**PROBLEM REQUIREMENTS**
From the material below, list every line containing "icon".

**MATERIAL FOR THIS TASK**
╔══
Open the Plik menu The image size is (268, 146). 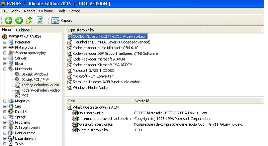click(x=4, y=11)
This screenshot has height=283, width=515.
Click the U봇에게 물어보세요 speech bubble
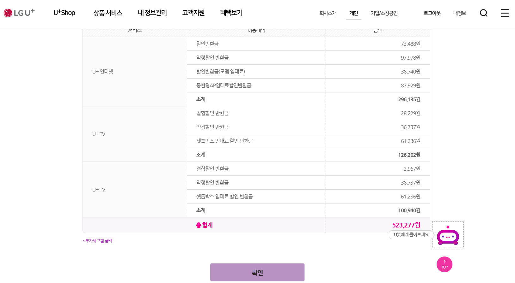[x=411, y=235]
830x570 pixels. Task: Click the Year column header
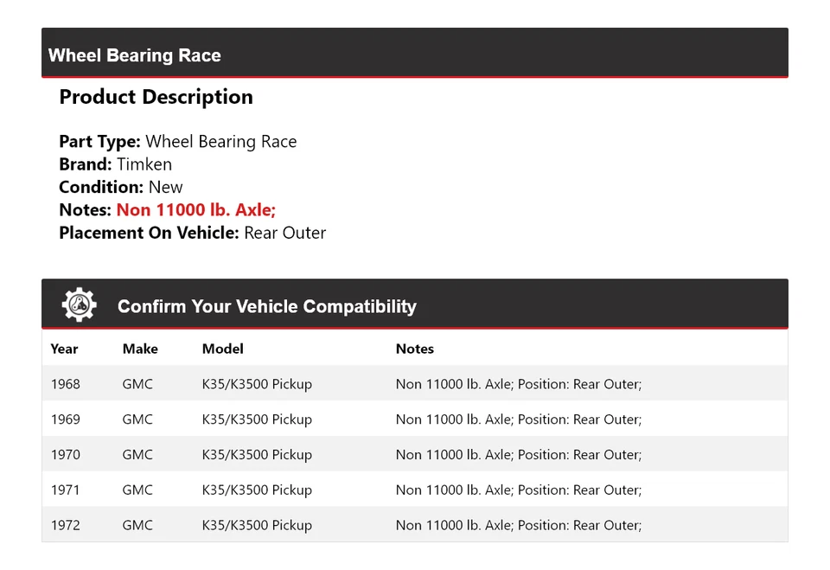click(64, 349)
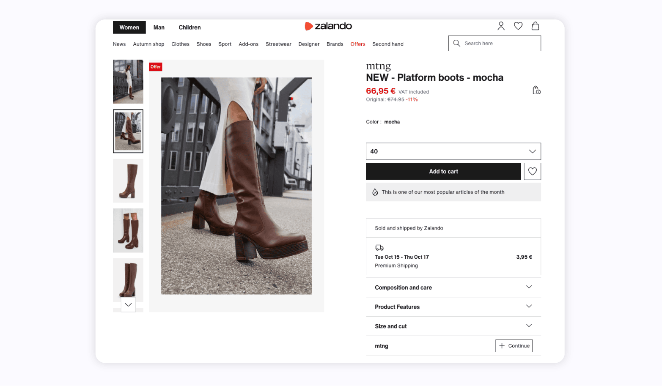The width and height of the screenshot is (662, 386).
Task: Switch to the Children section
Action: [x=190, y=27]
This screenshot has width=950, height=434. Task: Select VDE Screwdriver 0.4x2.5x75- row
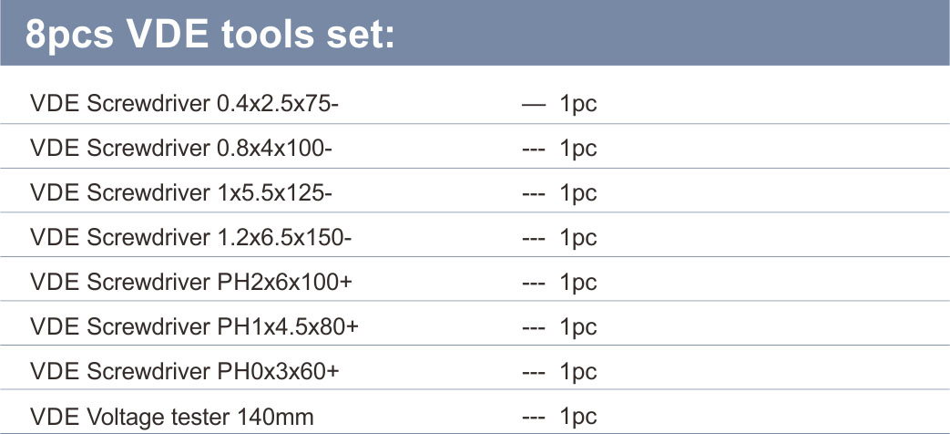475,104
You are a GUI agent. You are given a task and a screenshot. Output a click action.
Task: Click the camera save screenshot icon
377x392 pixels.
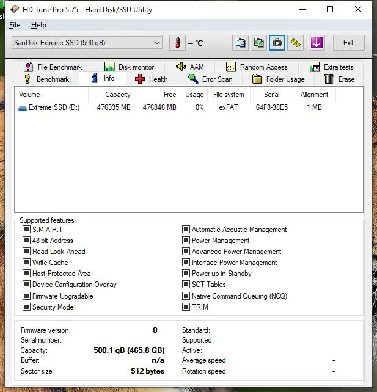(277, 43)
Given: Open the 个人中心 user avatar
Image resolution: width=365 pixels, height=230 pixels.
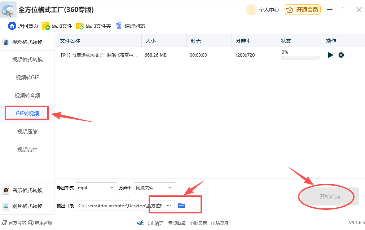Looking at the screenshot, I should tap(251, 10).
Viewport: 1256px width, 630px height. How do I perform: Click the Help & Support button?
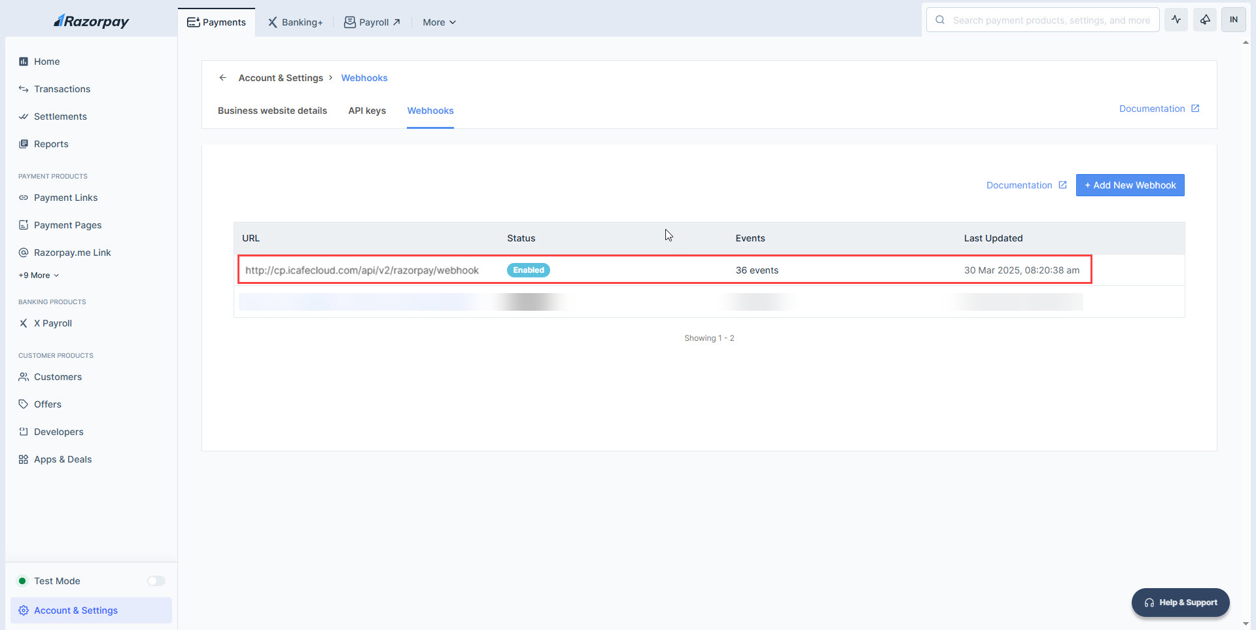coord(1180,603)
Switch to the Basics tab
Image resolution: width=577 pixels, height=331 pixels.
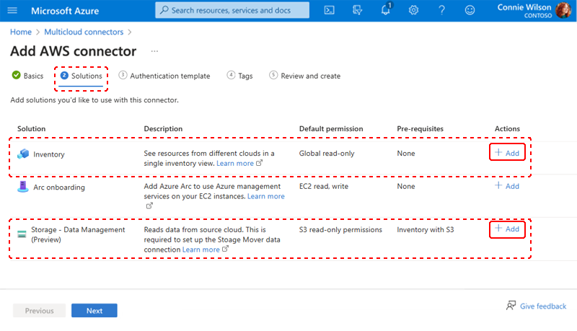[x=27, y=76]
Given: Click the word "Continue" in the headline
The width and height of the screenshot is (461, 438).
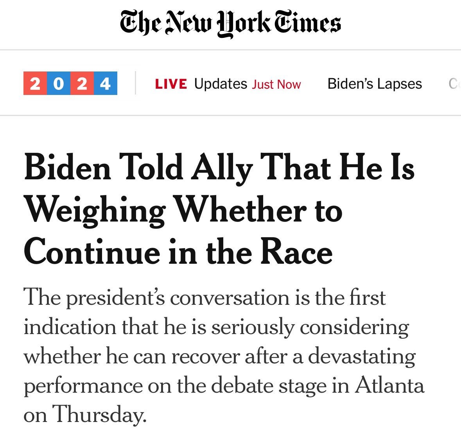Looking at the screenshot, I should tap(92, 253).
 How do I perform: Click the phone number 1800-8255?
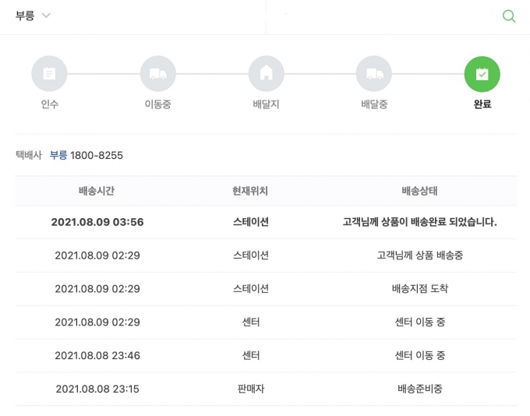97,156
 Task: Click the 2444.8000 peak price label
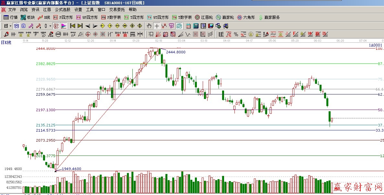(176, 52)
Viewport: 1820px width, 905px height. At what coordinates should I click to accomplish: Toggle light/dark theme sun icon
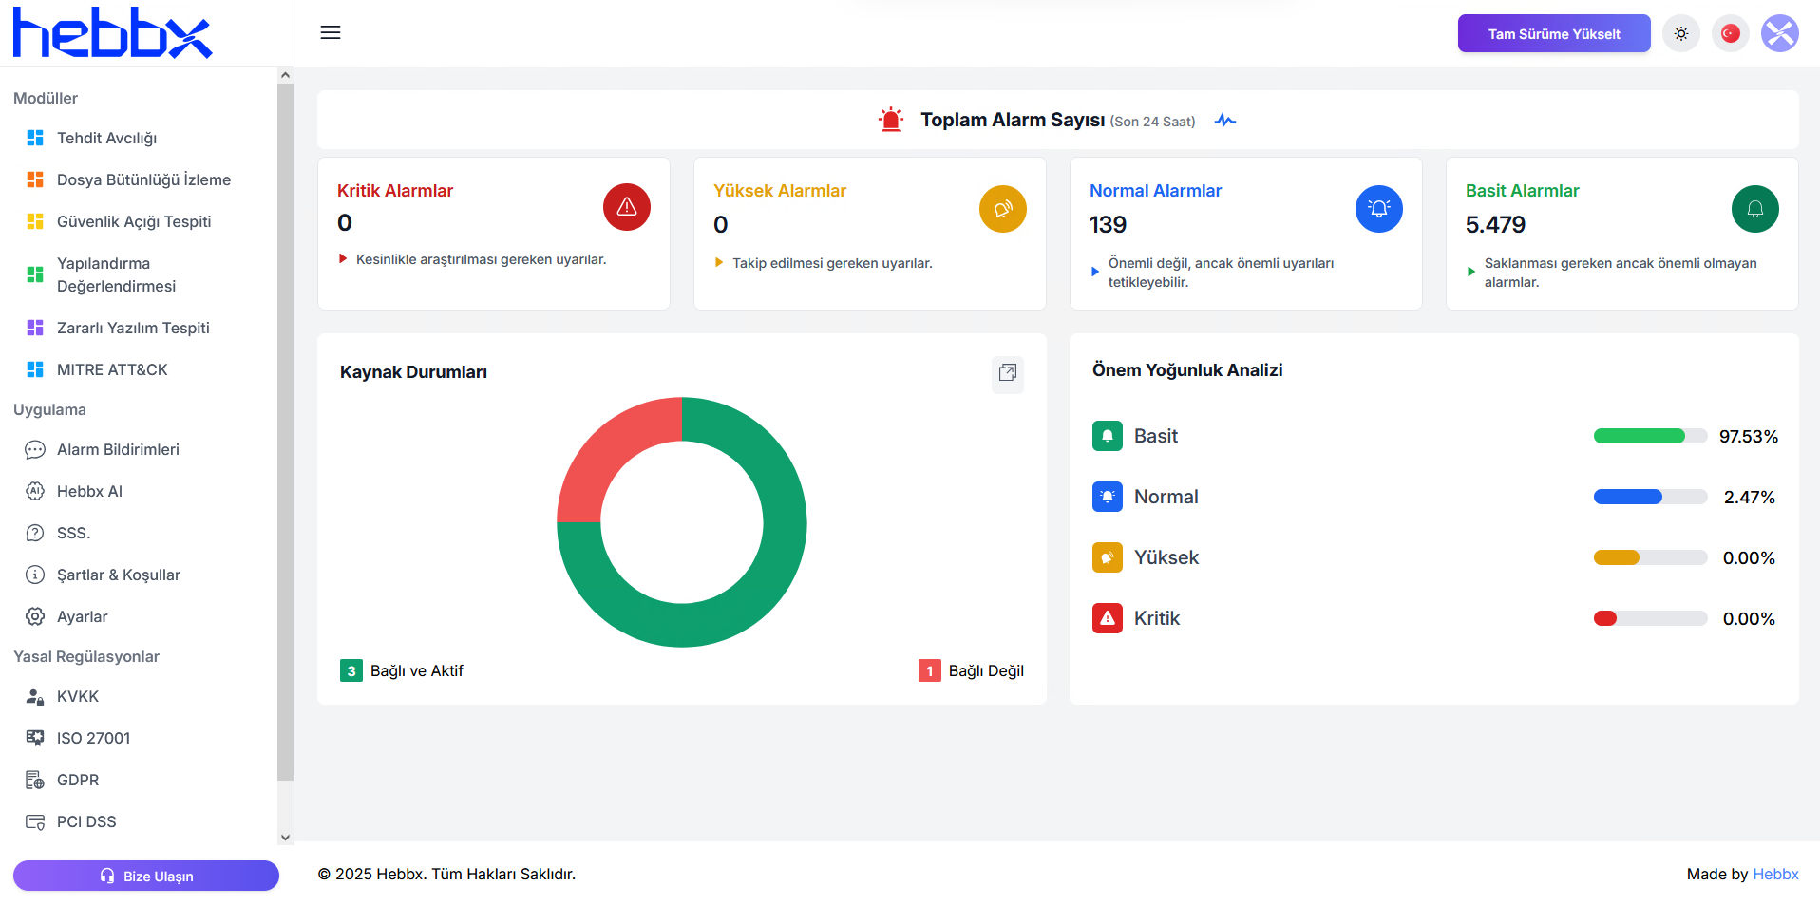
╚══
**SOLUTION BELOW**
Task: Click the camera save screenshot icon
Viewport: 1820px width, 905px height. At what coordinates should I click to accomplish: Toggle light/dark theme sun icon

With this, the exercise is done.